Total ada 23 anggota Marinir yang tertimbun material longsor saat bencana menerjang. Hingga saat ini, baru empat orang yang berhasil ditemukan dalam kondisi meninggal dunia.
“Mereka sedang melaksanakan latihan pra-tugas untuk dikirim melaksanakan PAM Perbatasan RI-PNG, memang dilaksanakan latihan di sana,” kata Ali usai menghadiri rapat di Komisi I DPR, Senayan, Jakarta, Senin (26/1/2026).
Hujan Lebat 2 Malam di Lokasi Latihan
Ali menjelaskan, bencana maut itu dipicu oleh hujan lebat yang mengguyur kawasan Cisarua selama hampir dua malam berturut-turut. Kondisi cuaca ekstrem tersebut mengakibatkan longsor besar yang menimpa satu desa, di mana kebetulan terdapat prajurit Marinir yang sedang berlatih di sana.
“Memang terdapat 23 anggota Marinir yang tertimbun longsor. Saat ini sudah diketemukan baru 4 personel dalam kondisi meninggal dunia dan lainnya belum ditemukan,” terangnya.
Pencarian Gunakan Drone Thermal
Upaya pencarian 19 prajurit yang masih hilang terus digalakkan.

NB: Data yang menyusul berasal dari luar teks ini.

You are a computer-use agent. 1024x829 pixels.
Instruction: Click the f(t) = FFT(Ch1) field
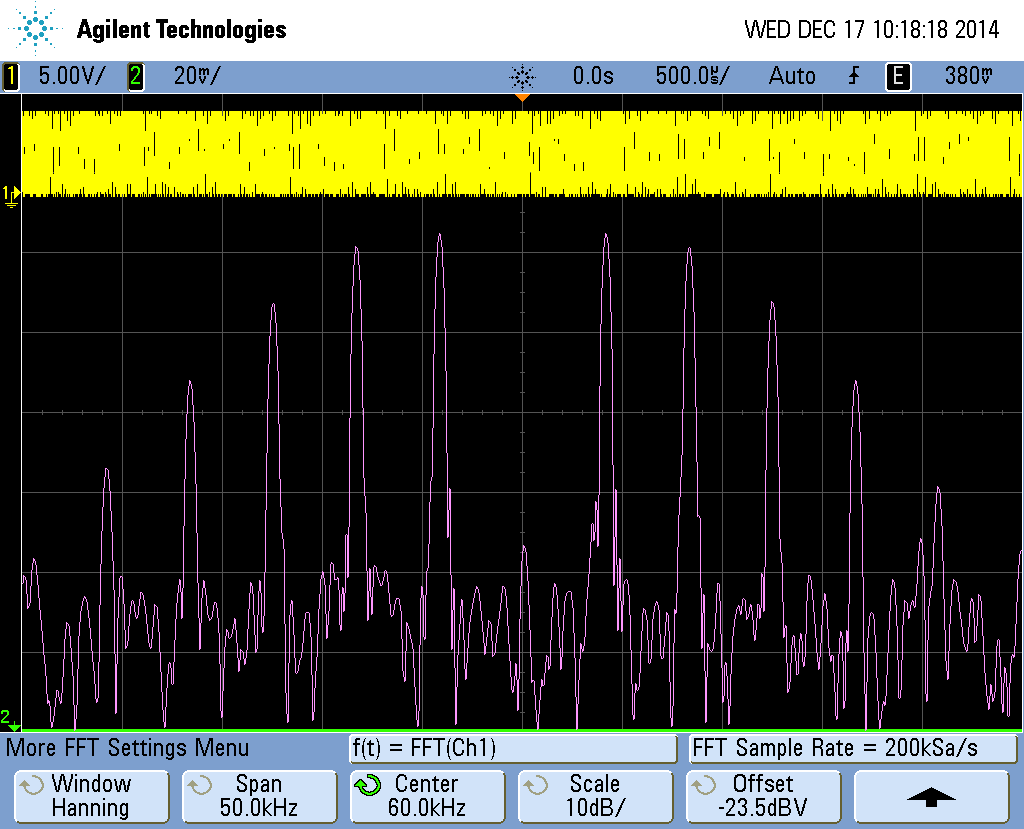(x=513, y=748)
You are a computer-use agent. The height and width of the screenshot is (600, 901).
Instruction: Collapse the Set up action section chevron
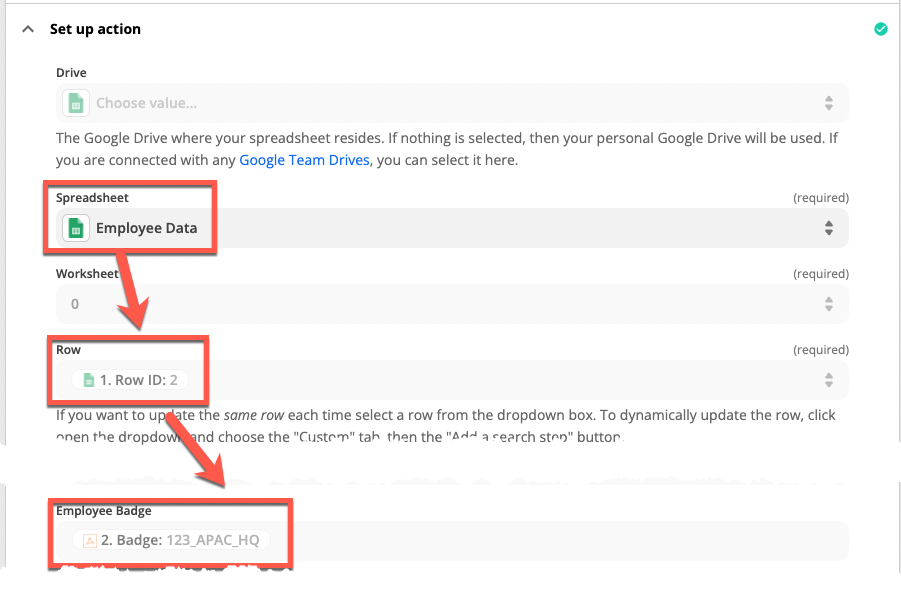(x=27, y=29)
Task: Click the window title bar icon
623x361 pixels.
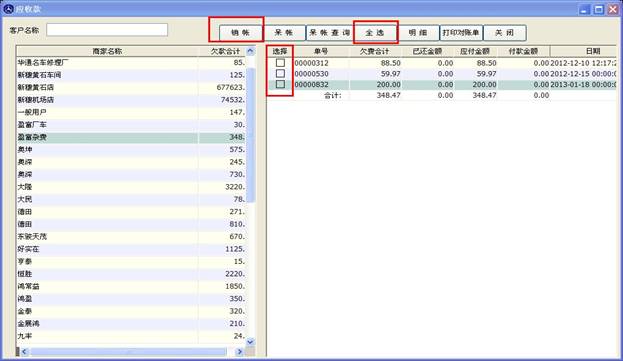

Namun, tim di lapangan menghadapi kendala besar karena alat berat belum bisa menembus titik nol lokasi kejadian akibat akses jalan yang sempit dan cuaca buruk.
Sebagai solusinya, TNI AL mengerahkan bantuan teknologi canggih untuk menyisir timbunan tanah yang luas.
“Alat berat memang belum bisa masuk karena kondisi cuaca dan jalan yang kecil. Tapi ini akan kita laksanakan pencarian dengan teknologi, dengan drone dan thermal serta anjing pelacak,” pungkas Ali.
Segenap jajaran TNI AL kini terus berkoordinasi dengan tim SAR gabungan di lapangan demi mempercepat proses evakuasi para prajurit yang tengah bersiap menjaga perbatasan negara tersebut.